═══ 本文 ═══
豊昇龍の直前3場所33勝横綱昇進はショッキングな出来事だった。
これを受けて、筆者は考察した。
直前3場所38勝
直前4場所48勝
直前5場所60勝
上記のいずれかを満たして初めて審議対象になるとしてはどうか。
それでは過去の横綱昇進でこの条件を満たした者はどれくらいいる
のか。改めて検証してみた。

千代の山は条件を満たしていない。2場所前は8勝、4場所前は9
勝である。年3場所制のときである。鏡里は直前5場所60勝である。
ただ、鏡里は直前場所が初優勝であった。初優勝だけでの横綱は不
安が残る。

吉葉山は直前3場所40勝5敗である。吉葉山も直前初優勝だが、3
場所前は14勝1敗であった。このとき時津山が平幕で15戦全勝優勝
した。ただし、横綱・大関戦がなかったので事実上の優勝は吉葉山
であった。鏡里は地味だったが、吉葉山は人気があった。
═══
◆ 出題 ◆
横綱昇進を論じた本文のうち、「それでは過去の横綱昇進でこの条件を満たした者はどれくらいいる」で始まり「であった。鏡里は地味だったが、吉葉山は人気があった。」で終わる部分を一字一句そのまま打ち直してもらえますか。
═══ 抽出項目 ═══
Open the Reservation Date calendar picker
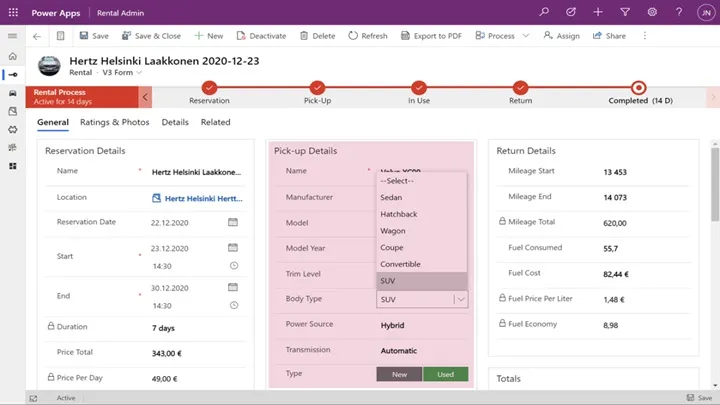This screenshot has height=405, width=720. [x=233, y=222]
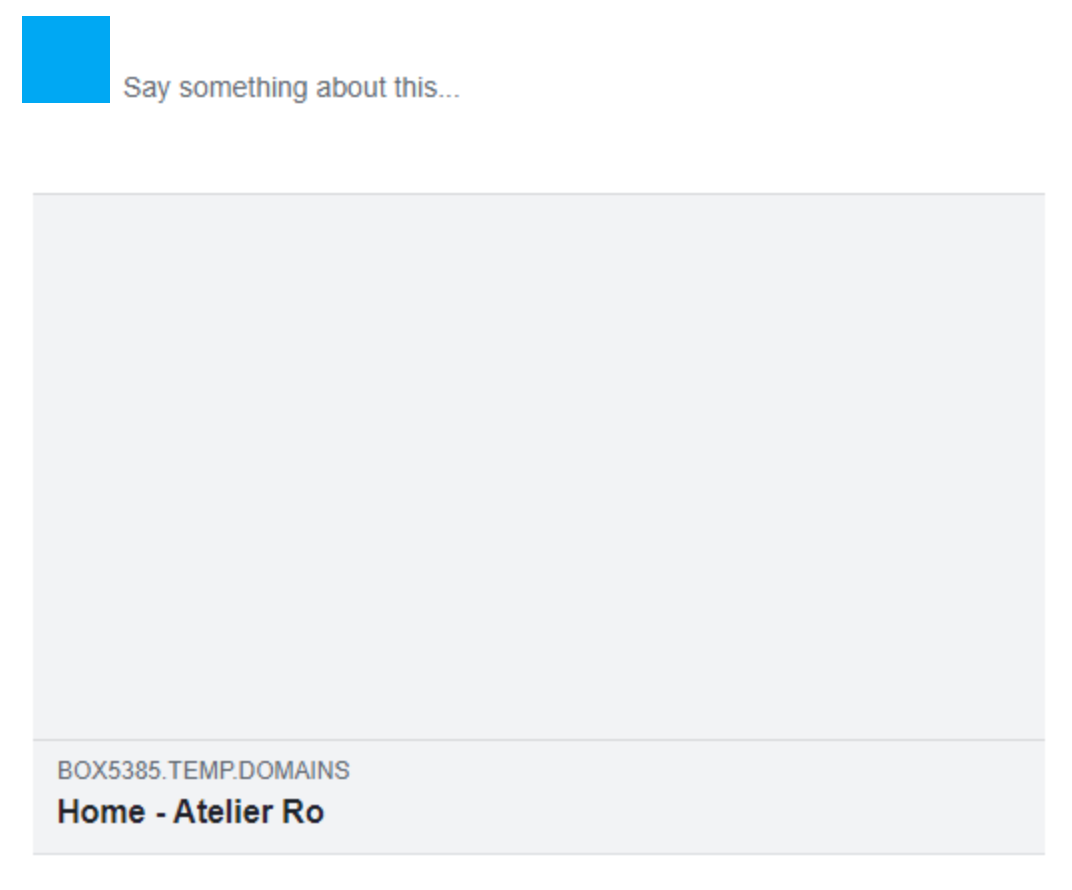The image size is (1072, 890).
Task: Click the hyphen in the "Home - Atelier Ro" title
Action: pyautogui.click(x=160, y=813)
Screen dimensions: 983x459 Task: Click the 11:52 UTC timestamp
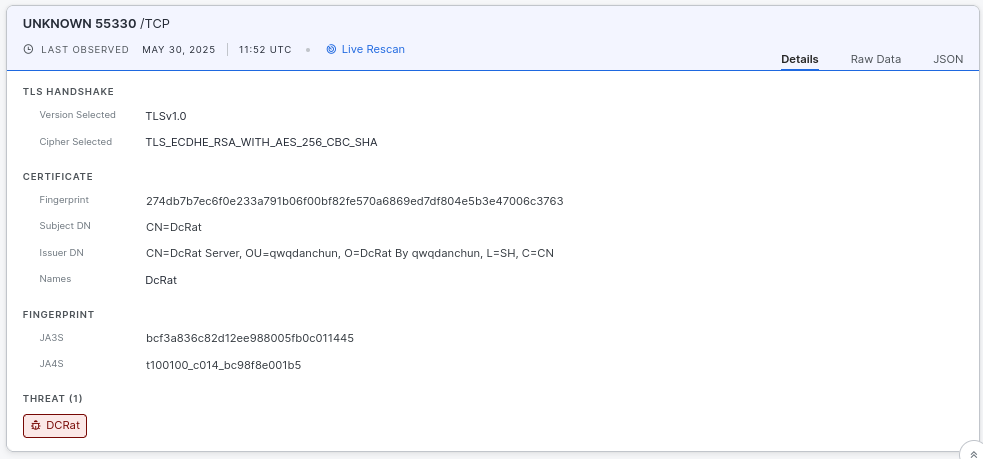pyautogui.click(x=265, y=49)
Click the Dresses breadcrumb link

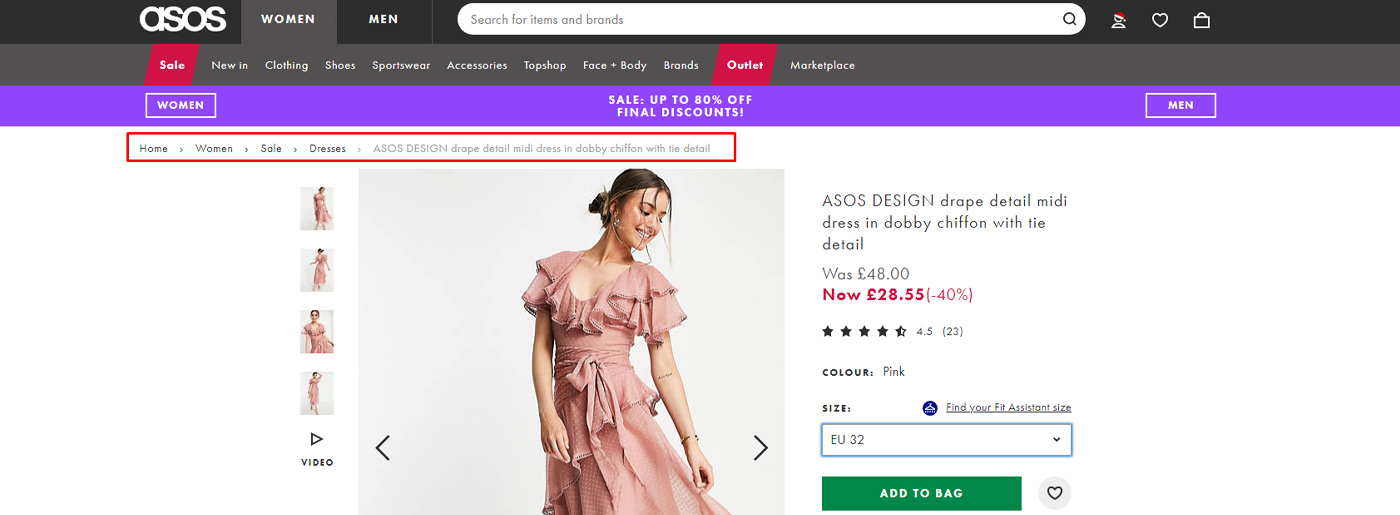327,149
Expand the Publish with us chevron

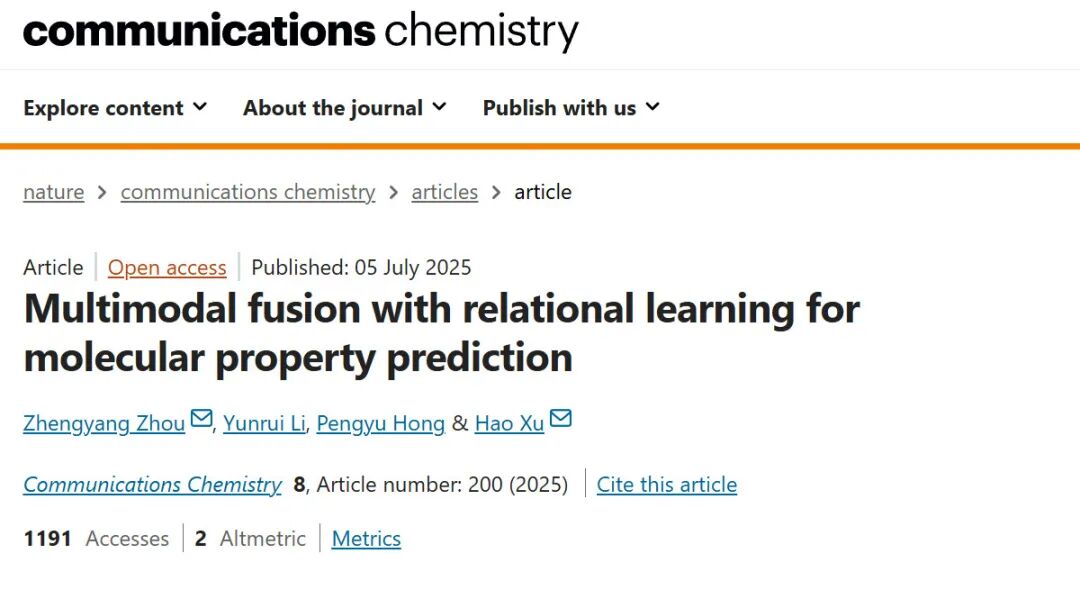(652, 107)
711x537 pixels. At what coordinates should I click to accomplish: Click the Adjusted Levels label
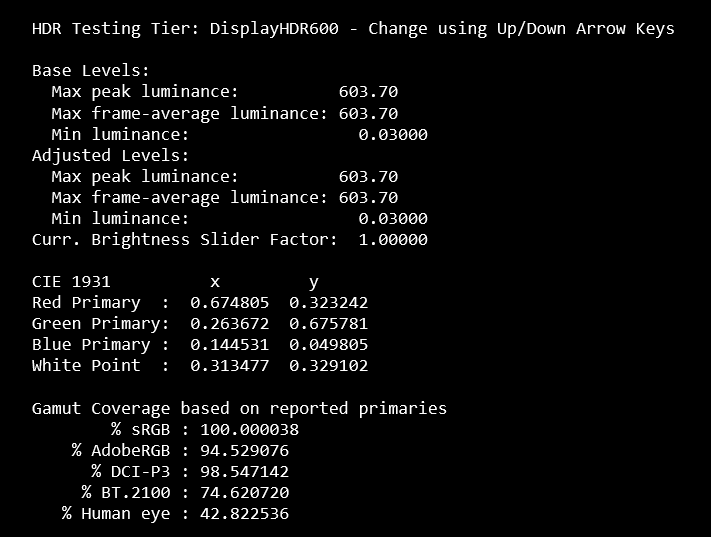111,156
═══
═══ 抽出項目 ═══
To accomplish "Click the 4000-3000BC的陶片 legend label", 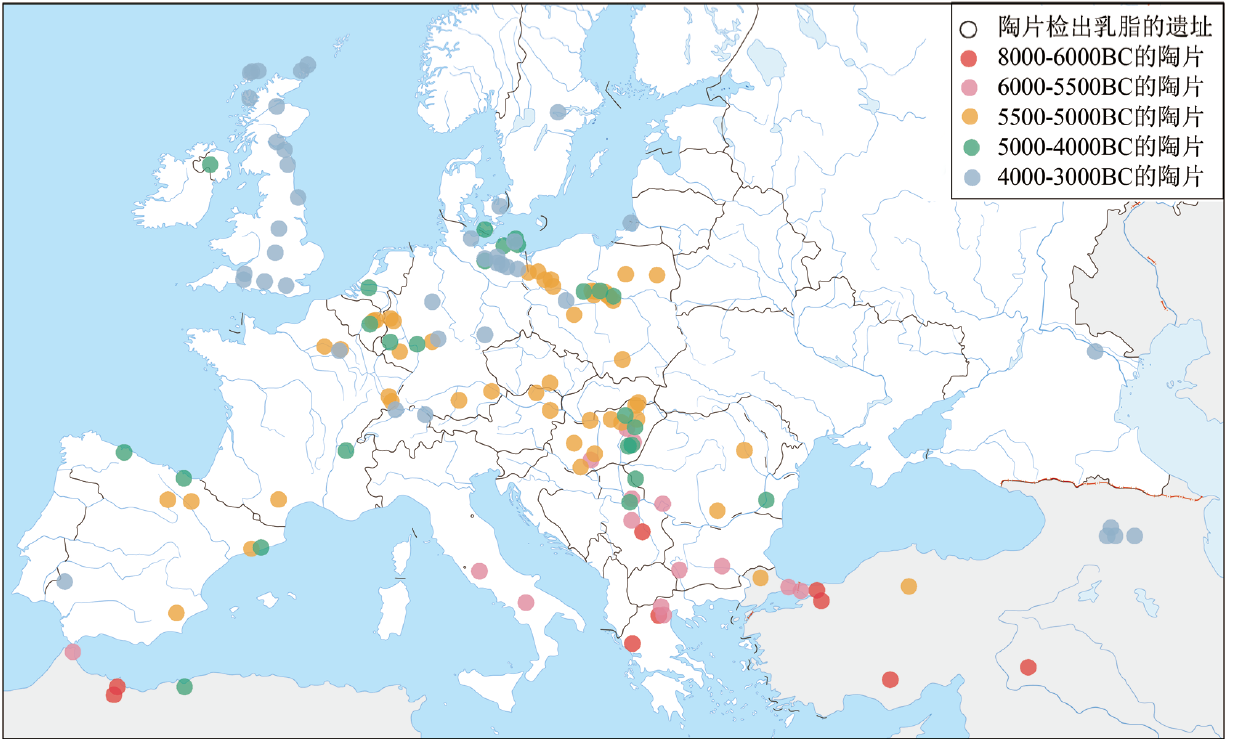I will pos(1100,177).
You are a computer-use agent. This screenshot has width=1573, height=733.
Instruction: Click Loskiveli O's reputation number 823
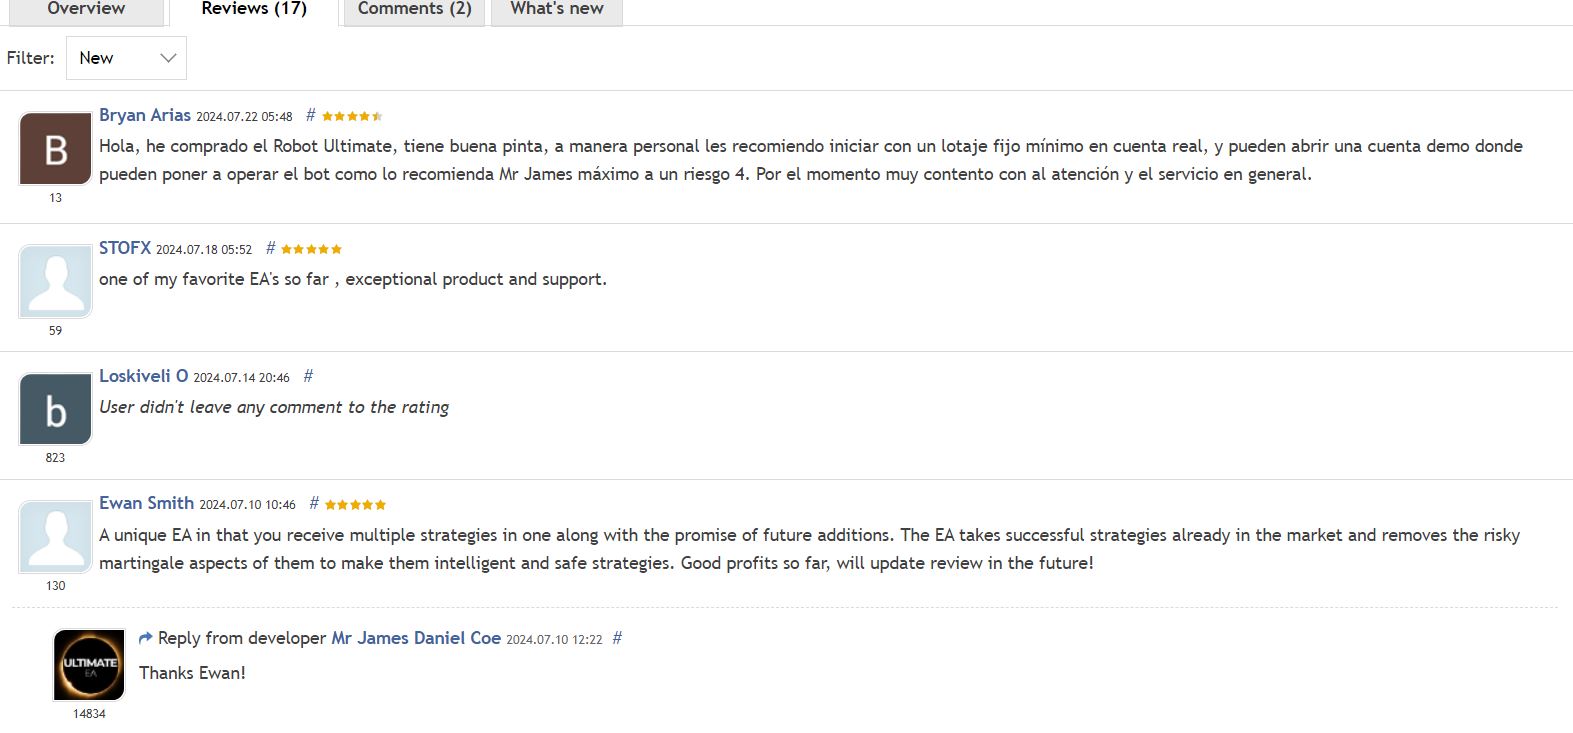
═══
◆ 解答 ◆
それでは過去の横綱昇進でこの条件を満たした者はどれくらいいる
のか。改めて検証してみた。

千代の山は条件を満たしていない。2場所前は8勝、4場所前は9
勝である。年3場所制のときである。鏡里は直前5場所60勝である。
ただ、鏡里は直前場所が初優勝であった。初優勝だけでの横綱は不
安が残る。

吉葉山は直前3場所40勝5敗である。吉葉山も直前初優勝だが、3
場所前は14勝1敗であった。このとき時津山が平幕で15戦全勝優勝
した。ただし、横綱・大関戦がなかったので事実上の優勝は吉葉山
であった。鏡里は地味だったが、吉葉山は人気があった。